## EXERCISE GOAL
Below are records; from the line containing "This screenshot has width=2383, height=1540." through the very last line, output each line exactly. No pictures.

Screenshot grounding data:
§
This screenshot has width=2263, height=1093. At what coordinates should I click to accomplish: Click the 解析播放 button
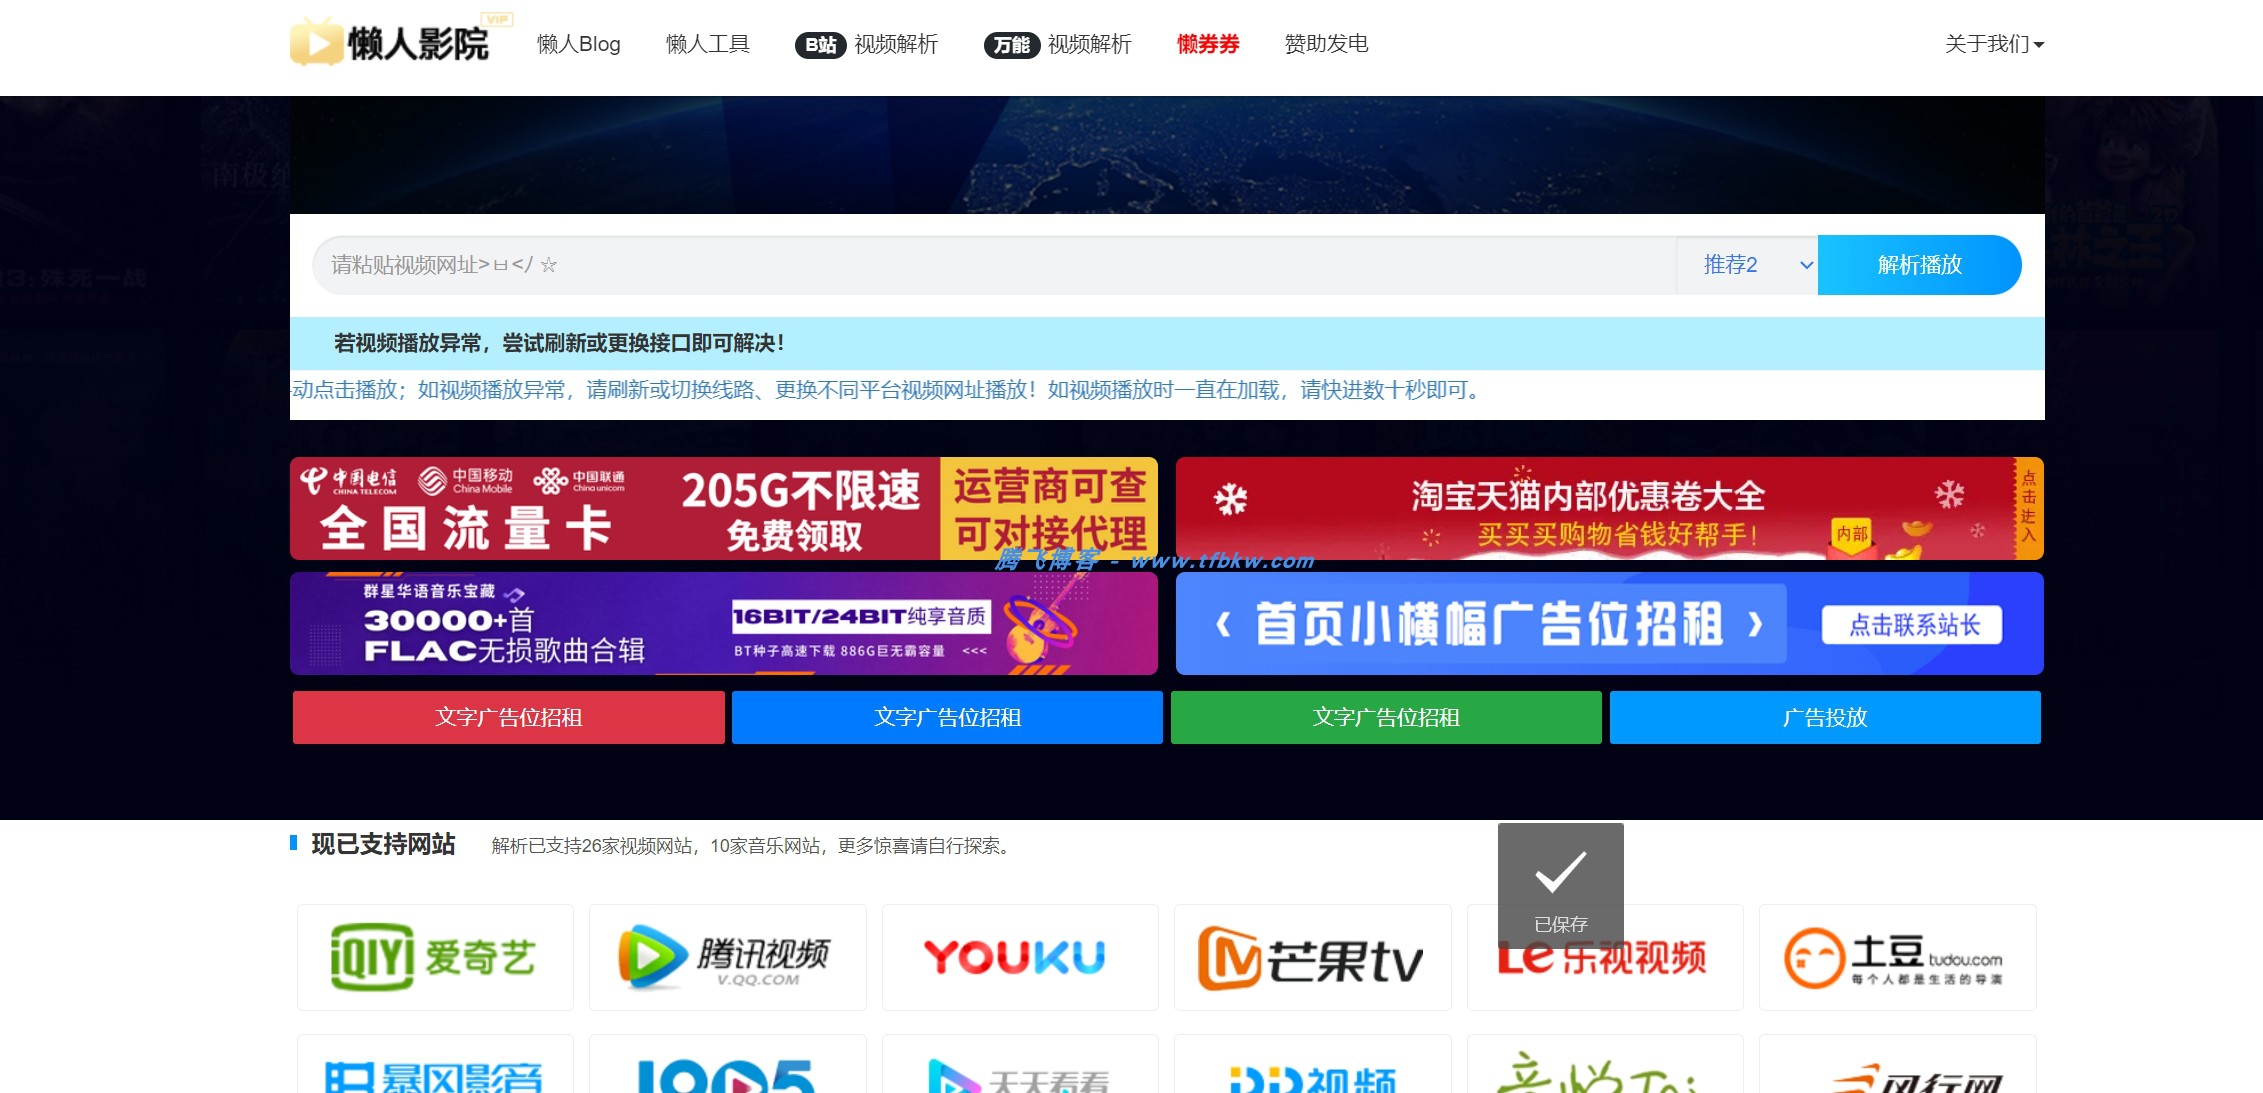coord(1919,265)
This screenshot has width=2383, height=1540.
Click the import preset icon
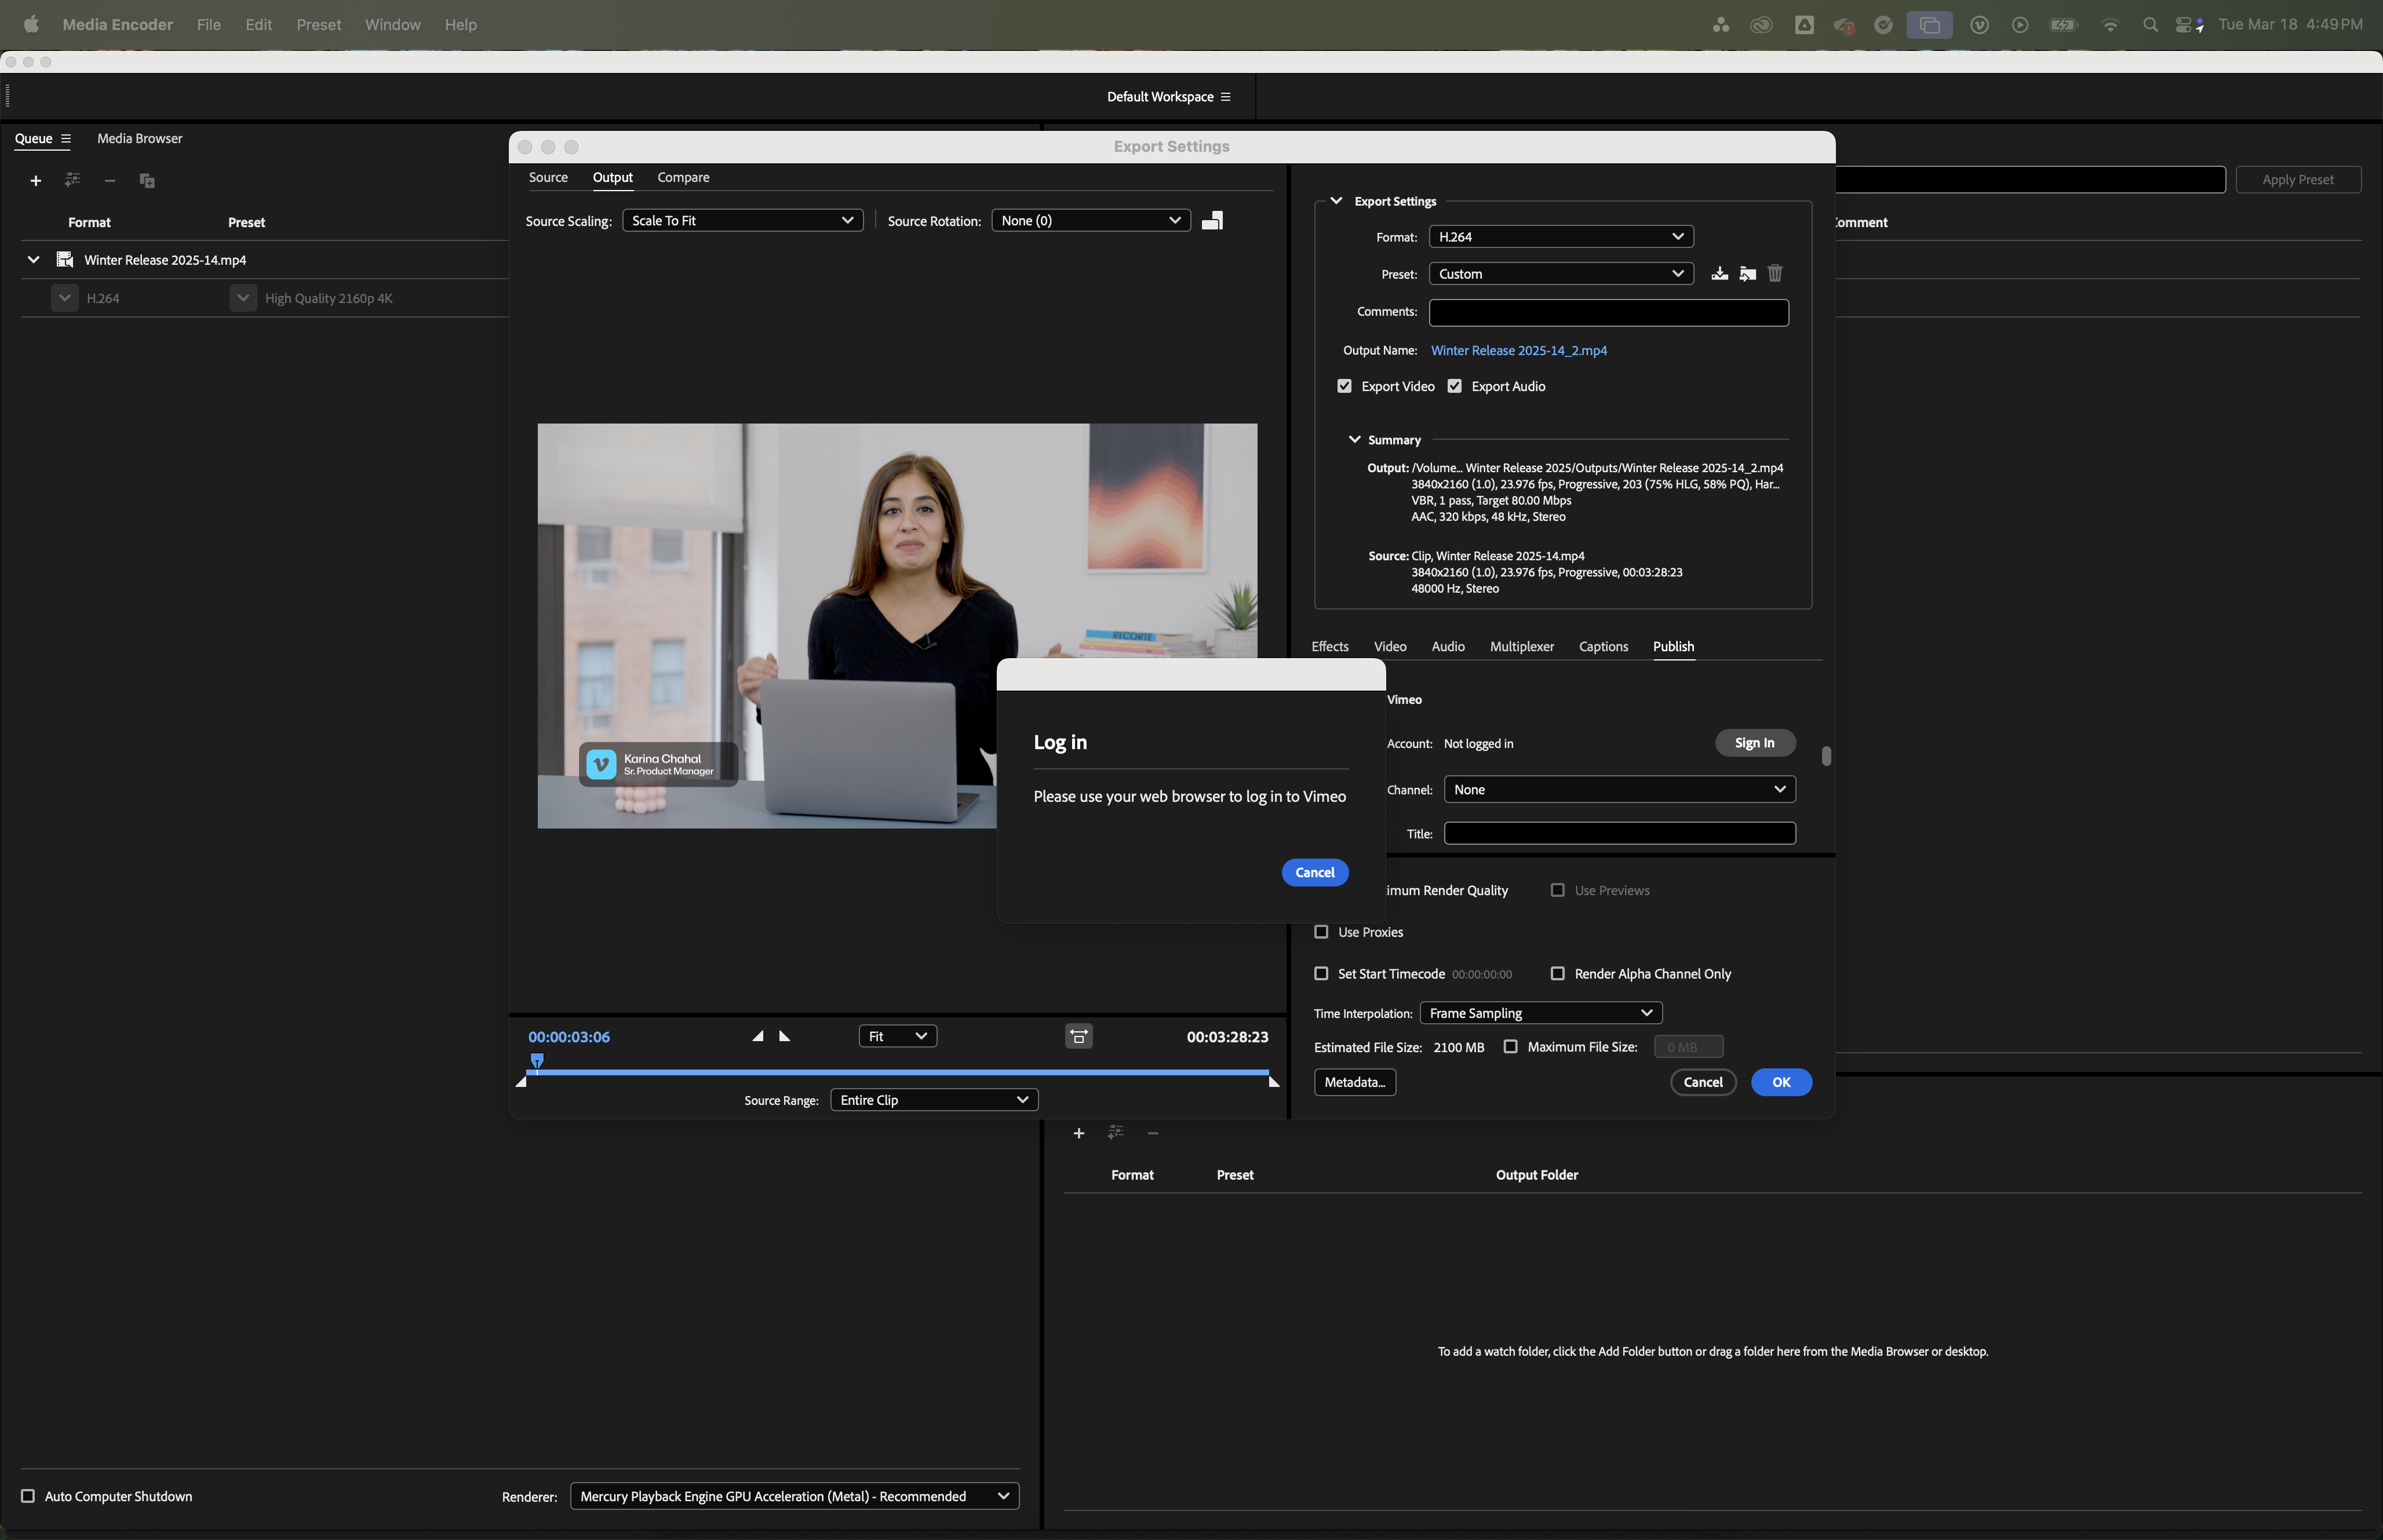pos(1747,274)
§
## TASK SOLUTION
This screenshot has width=2383, height=1540.
Click the import preset icon
pos(1747,274)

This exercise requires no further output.